Compilers- Test 1 Set 1
List the advantages and disadvantages of building a single pass compiler
+ Faster compile time + Easier to write - No code optimization - more memory used
List the primary requirements of compiler optimization. Why is it customary to have multiple code optimization passes?
1. Does not change the meaning of the code 2. Must improve speed and/or memory usage 3. Must be worth the effort/cost Must have multiple passes in case there are variable declarations later in the file. Each pass could deal with a different optimization technique(dead code elimination, copy propagation, etc)
Explain how to obtain a left linear grammar that is equivalent to a right linear grammar (i.e. they generate the same language) Given an RLG, explain how you would construct an LLG that generates the same language
1. Draw the finite state machine (FSA) for the RLG 2. Reverse the directions of transitions (arrows) 3. Make the final states, start states, and start states, final states 4. If the machine now has more than 1 start state, make a new state that will be the start state with e transitions to the start states. 5. Write the grammar for the new machine → RLG 6. Reverse the RLG Grammar→ LLG 7. (for the extra mile) Draw the new LLG to verify that the same language is created RLG → MRLG → R → MR → RLG → R → LLG (L) (L) (LR) (LR) (LR) R = L
List the purpose/characteristics of an intermediate language Intermediate code is the code that is in the middle of the source code and the target code. The intermediate code should be:
1. Easy to produce 2. Easy to convert into target code 3. Support optimization 4. Machine independent 5. Portable/retargetable
List the steps in the analysis phase of a typical compiler. Describe the output of each step.

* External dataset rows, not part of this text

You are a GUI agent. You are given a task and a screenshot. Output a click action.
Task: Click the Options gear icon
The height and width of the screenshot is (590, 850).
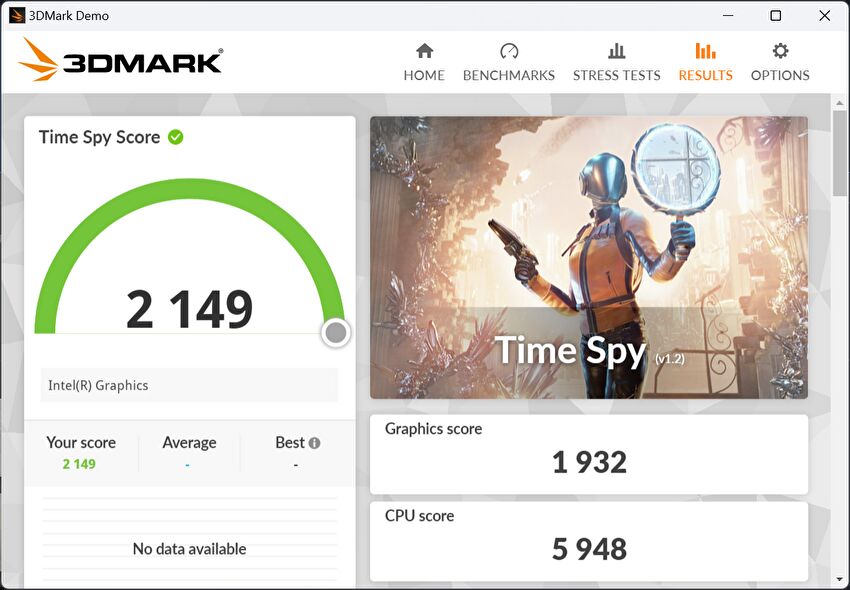[x=780, y=51]
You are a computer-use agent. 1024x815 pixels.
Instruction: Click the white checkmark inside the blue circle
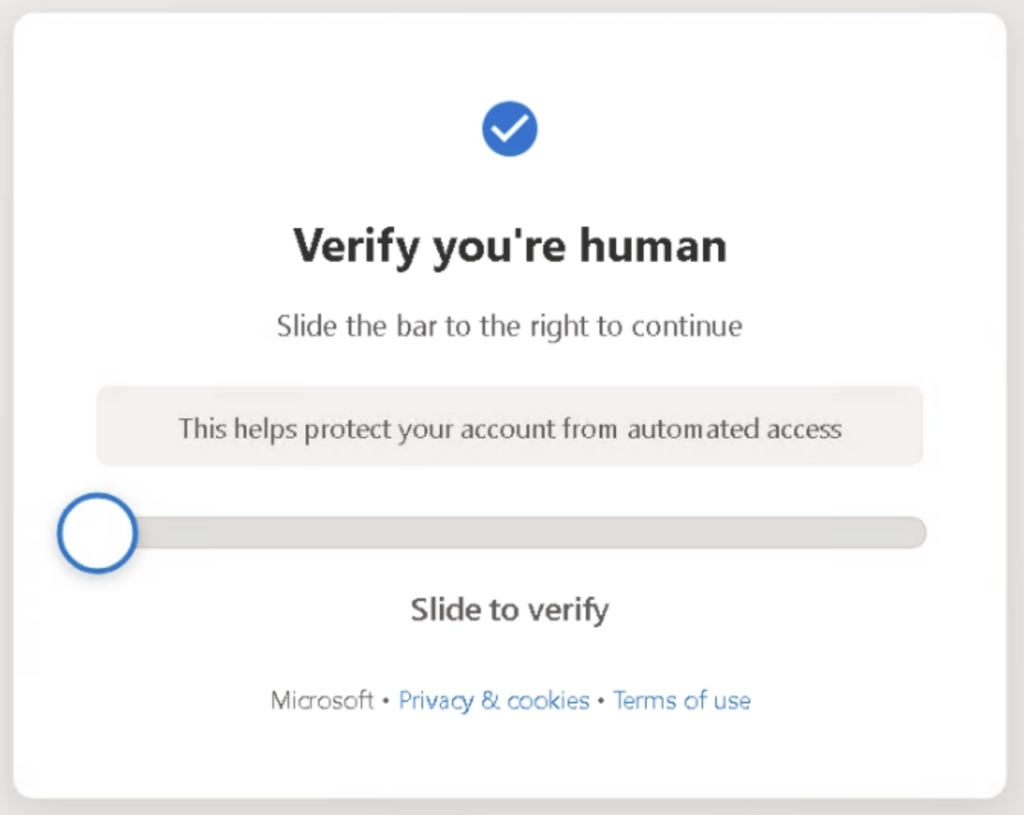pos(510,128)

1. Lexical Analysis Source code → Token string 2. Syntax Analysis Token string → Parse Tree 3. Semantics Analysis Parse tree → Decorated Parse tree 4. Intermediate code generator Decorated Parse Tree → Intermediate code
List the steps involved in a typical compiler. Be sure to specify the input and output of each step.
1. Lexical Analyzer Input: Source Code Output: Tokens 2. Syntax Analyzer Input: Tokens Output: Parse tree 3. Semantic analyzer Input: Parse tree Output: Decorated parse tree 4. Intermediate code generator Input: Decorated tree Output: Intermediate code 5. Code Optimizer Input: Intermediate code/ previous cycles optimized code Output: Optimized intermediate code 6. Code generator/ target code generation Input: Optimized intermediate code Output: Target object
List two programming language features that cannot be modeled by regular grammars.
1. Matching: brackets, braces, parenthesis, begin/end 2. Functions, variables definition before use 3. Loops (nested declaration)
Describe three lexical error handling techniques.
1. Panic Mode: stop execution- doesn't try to fix errors/reports errors 2. Error Transformation: Attempts to create correct token/ Fix the error and continue 3. Least distance error correction: Fix the error by CHANGING the token to the nearest valid token: ("ife to if"). Smallest # of transformation to make compatible file
Why use a grammar?
1. Precise, easy to use specification 2. Can generate parses automatically for certain grammars 3. Syntax Directed Translator 4. Language Extensions/Modification
v1. Explain the rationale behind ordering finite state automata in a lexical analyzer v2. List the rules for ordering finite state automata in a lexical analyzer
1. Recognize superstrings before Substrings (ie. Reals before ints) The rationale is that items can be recognized as part of the correct set without the need for backtracking/memory. If the interfere machines occurred before the real machine "1.3" would be recognized as integer 1, period, integer 3. A valid token would be returned before it could be tested for real 1.3 2. Most common machines first (ids, whitespace, ...) The rationale is that recognizing the most common cases first ensures that fewer checks will have to be performed (most tokens should enter one of the first few machines and won't have to be checked by the later, uncommon cases machines. The least amount of machines would have to check for each token. 3. Catchall Placed Last Ensures that all input is tokenized
List the main features of a programming language that would simplify lexical analysis
1. Reserved words 2. Not having comments 3. No overlapping lexemes 4. Use whitespace
Name 5 compiler construction tools
1. Scanner generator (lex) 2. Parser Generator (yacc) 3. Syntax Generated Translation Expressions 4. Automatic code generator 5. Compiler-Compilers (cocoms)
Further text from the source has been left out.